Endurance training improves responsiveness to insulin and modulates insulin signal transduction through the phosphatidylinositol 3-kinase/Akt-1 pathway.

BACKGROUND

Endurance training increases insulin-stimulated muscle glucose transport and leads to improved metabolic control in diabetic patients.

OBJECTIVE

To analyze the effects of endurance training on the early steps of insulin action in muscle of rats.

DESIGN

Male rats submitted to daily swimming for 6 weeks were compared with sedentary controls. At the end of the training period, anesthetized animals received an intravenous (i.v.) injection of insulin and had a fragment of their gastrocnemius muscle excised for the experiments.

METHODS

Associations between insulin receptor, insulin receptor substrates (IRS)-1 and -2 and phosphatidylinositol 3-kinase (PI3-kinase) were analyzed by immunoprecipitation and immunoblotting. Akt-1 serine phosphorylation and specific protein quantification were detected by immunoblotting of total extracts, and IRS-1/IRS-2-associated PI3-kinase activity were determined by thin-layer chromatography.

RESULTS

Insulin-induced phosphorylation of IRS-1 and IRS-2 increased respectively by 1.8-fold (P<0.05) and 1.5-fold (P<0.05), whereas their association with PI3-kinase increased by 2.3-fold (P<0.05) and 1.9-fold (P<0.05) in trained rats as compared with sedentary controls, respectively.
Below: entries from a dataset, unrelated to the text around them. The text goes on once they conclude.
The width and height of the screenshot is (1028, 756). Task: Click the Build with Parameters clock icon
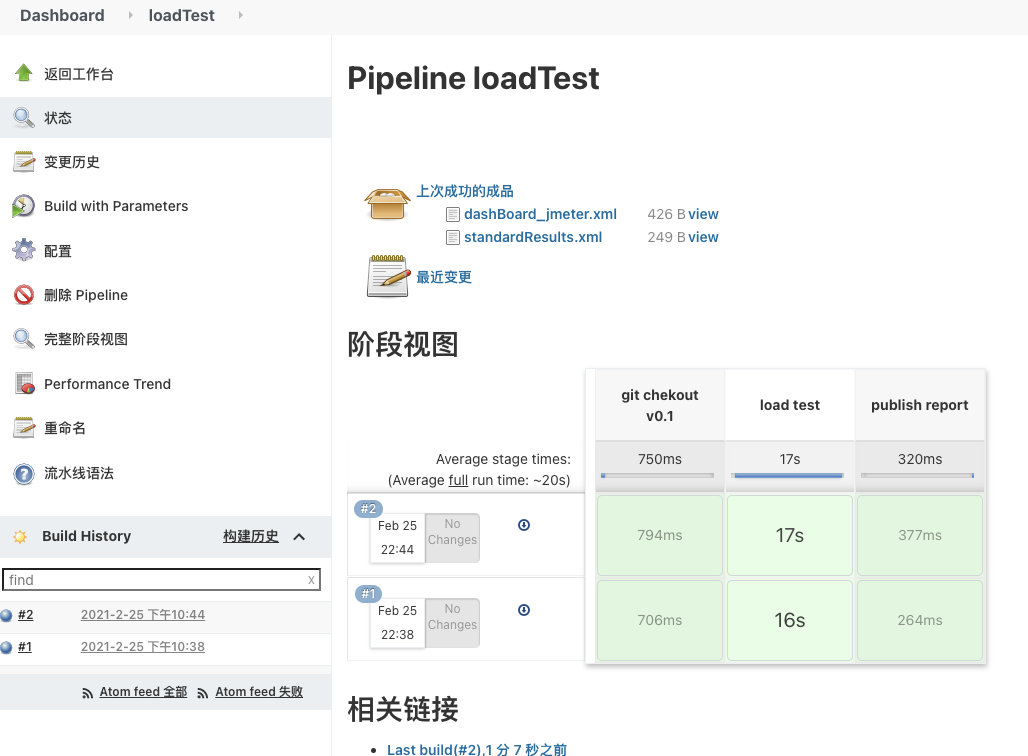[24, 206]
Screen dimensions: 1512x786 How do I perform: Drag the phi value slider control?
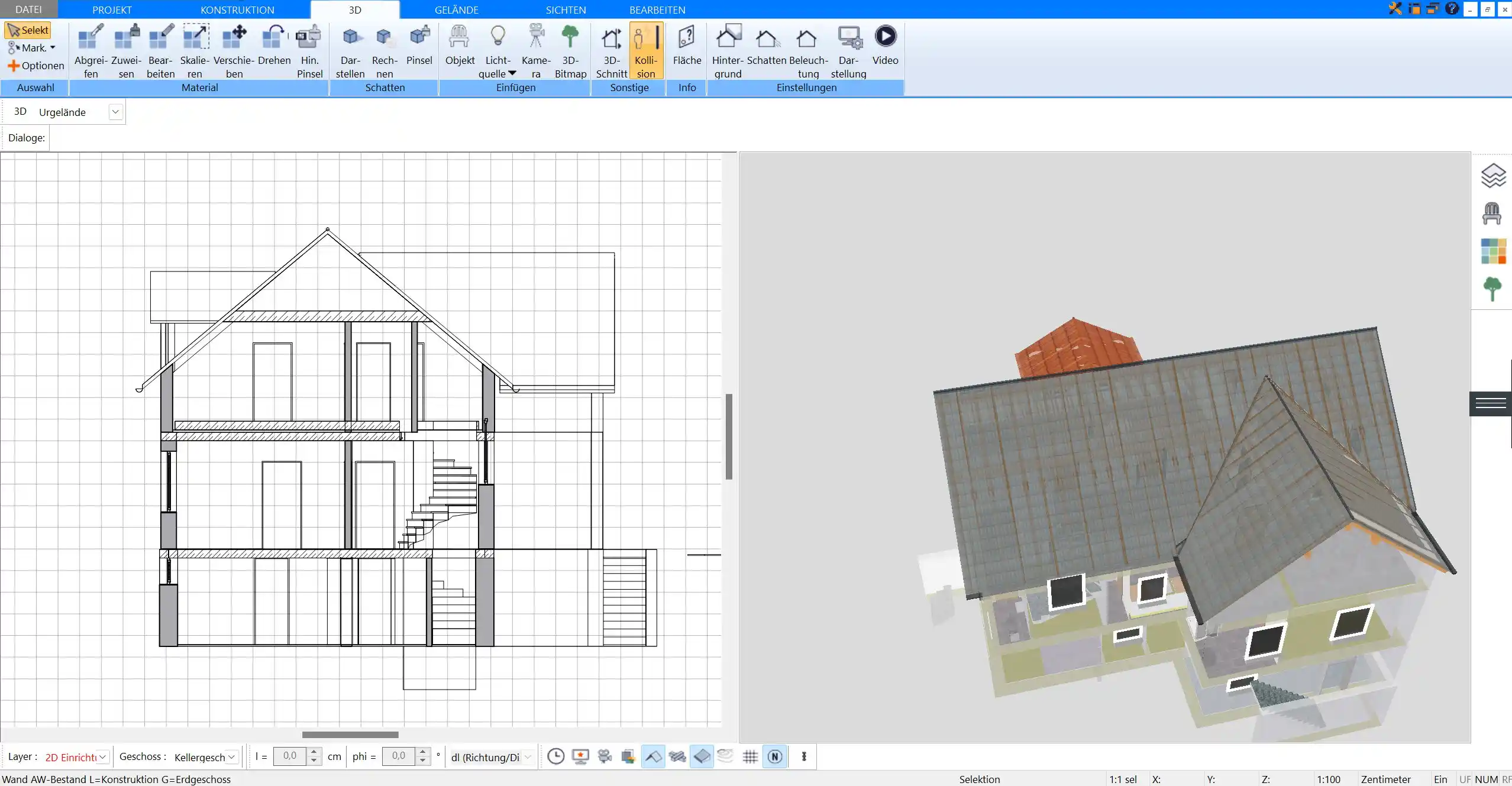[422, 756]
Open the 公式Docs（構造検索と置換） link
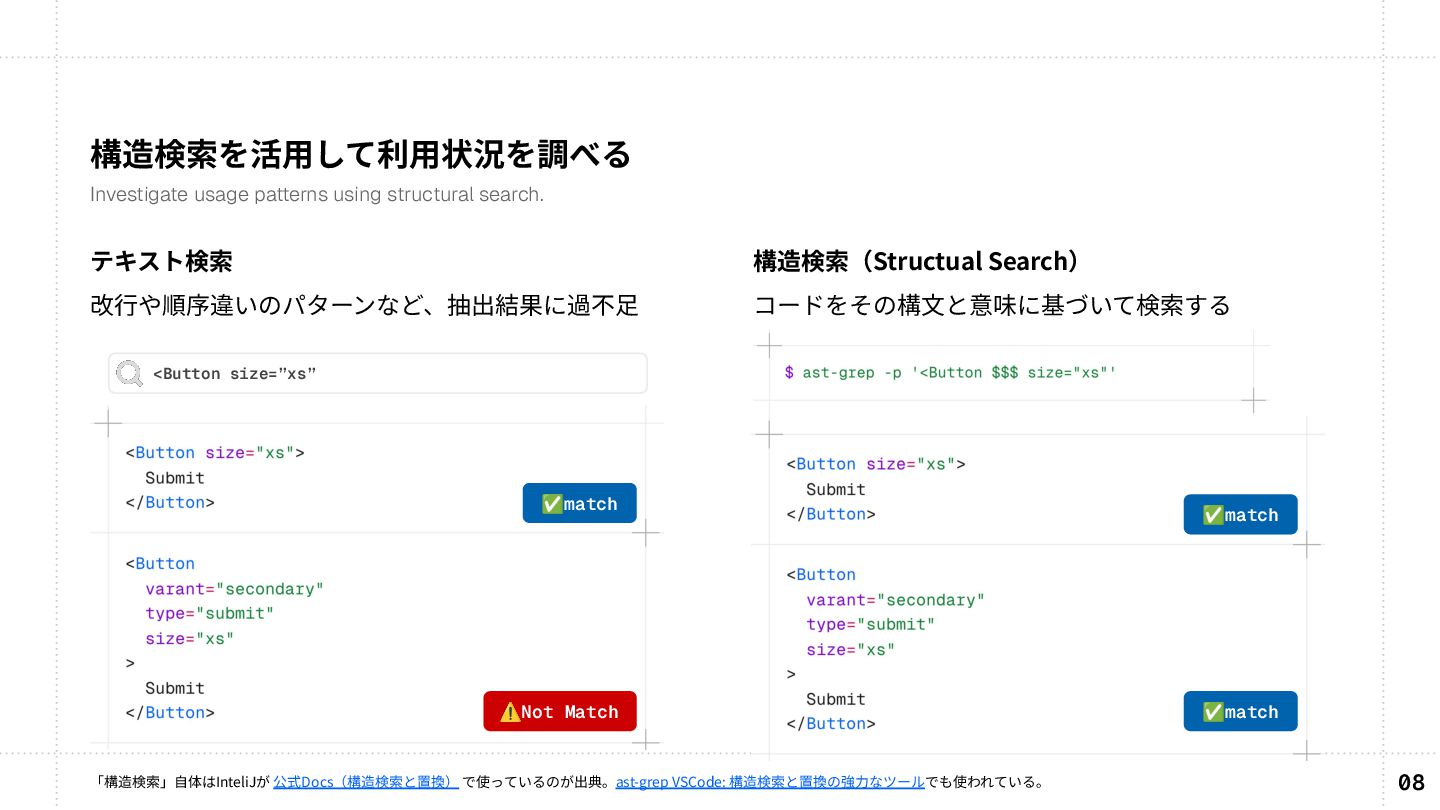The image size is (1440, 810). [365, 782]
The activity of PI3-kinase associated with IRS-1 and IRS-2 increased by 1.8-fold (P<0.05) and 1.7-fold (P<0.05) respectively, in trained rats as compared with their untrained counterparts. Serine phosphorylation of Akt-1/PKB increased 1.7-fold (P<0.05) in trained rats in response to insulin. These findings were accompanied by increased responsiveness to insulin as demonstrated by a reduced area under the curve for insulin during an i.v. glucose tolerance test, by increased glucose disappearance rate during an insulin tolerance test, and by increased expression of glucose transporter-4.

CONCLUSIONS

The increased responsiveness to insulin induced by chronic exercise in rat skeletal muscle may result, at least in part, from the modulation of the insulin signaling pathway at different molecular levels.